_WORK REQUIRED_
Starting at the line that contains "Task: Copy the Bonko token address icon", transcribe each line through the end of the material below, exactly and nothing else, leaving out the pictures.

_MATERIAL FOR THIS EXERCISE_

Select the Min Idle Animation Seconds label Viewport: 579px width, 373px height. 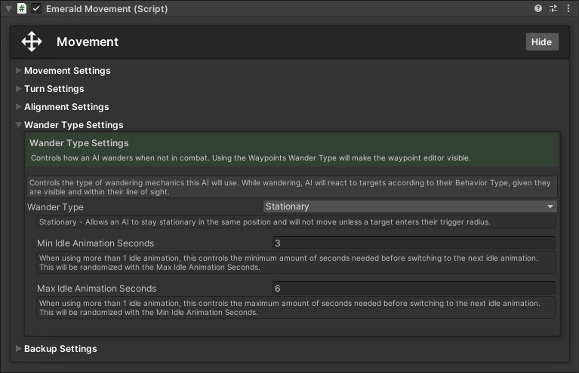click(95, 243)
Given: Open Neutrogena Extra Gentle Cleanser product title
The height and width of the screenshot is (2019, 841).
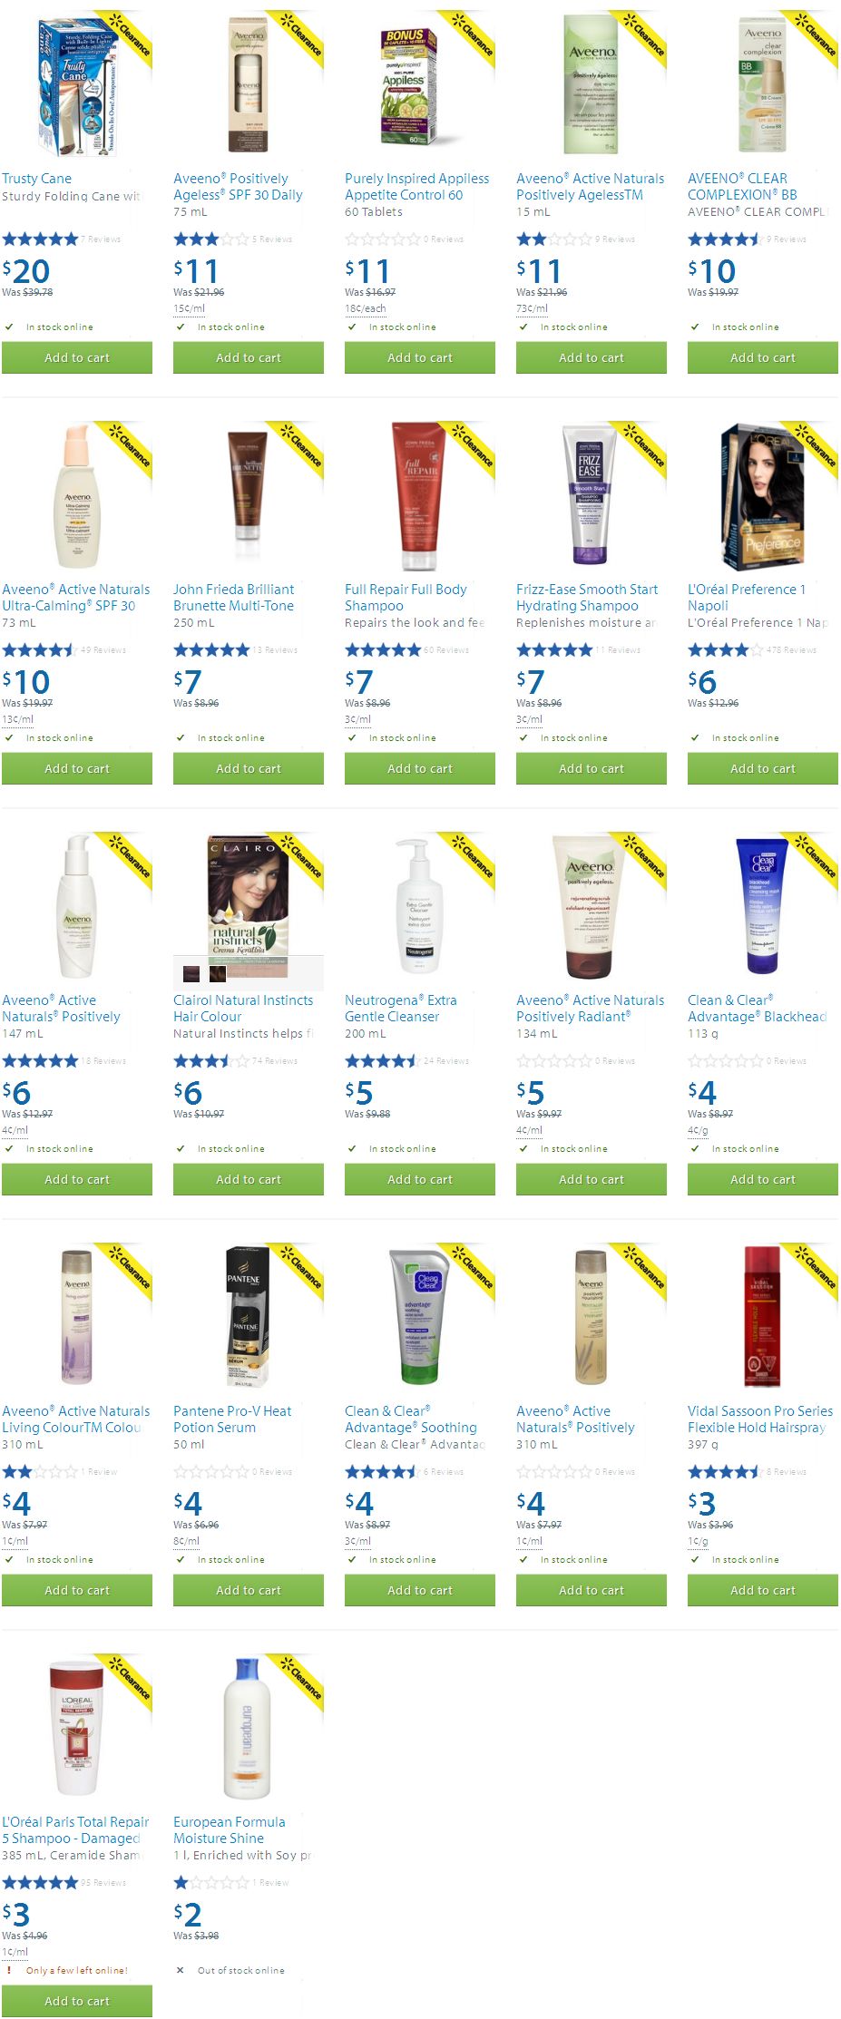Looking at the screenshot, I should [400, 1009].
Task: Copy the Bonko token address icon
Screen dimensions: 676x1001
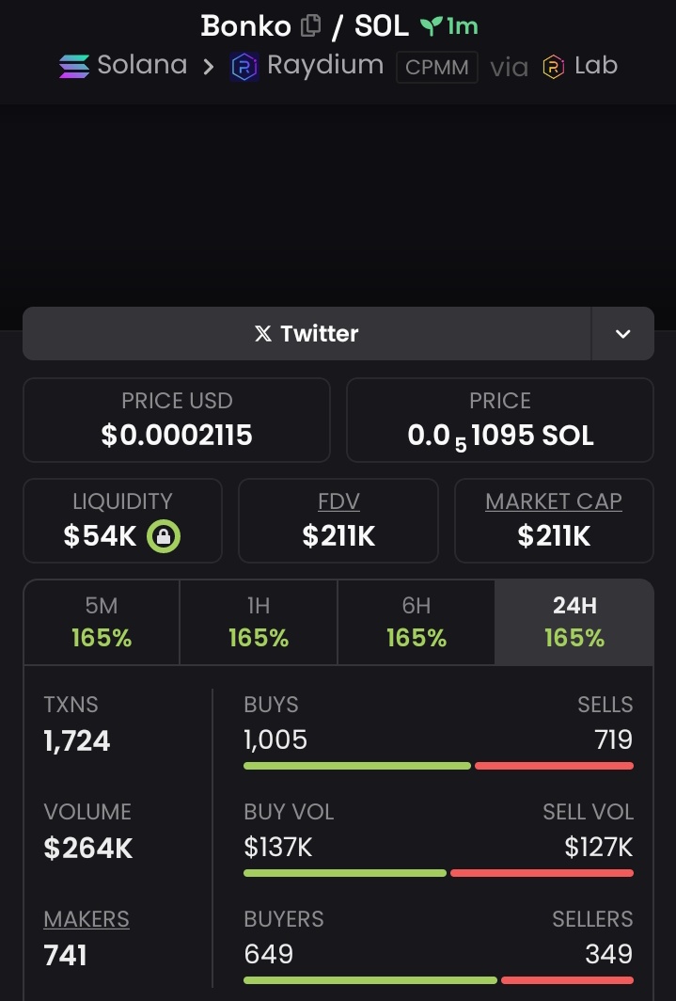Action: (310, 25)

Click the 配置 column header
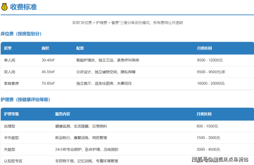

_ANSWER BOX_
Task: Copy the Bonko token address icon
Screen dimensions: 676x1001
Action: (310, 25)

Click the 配置 column header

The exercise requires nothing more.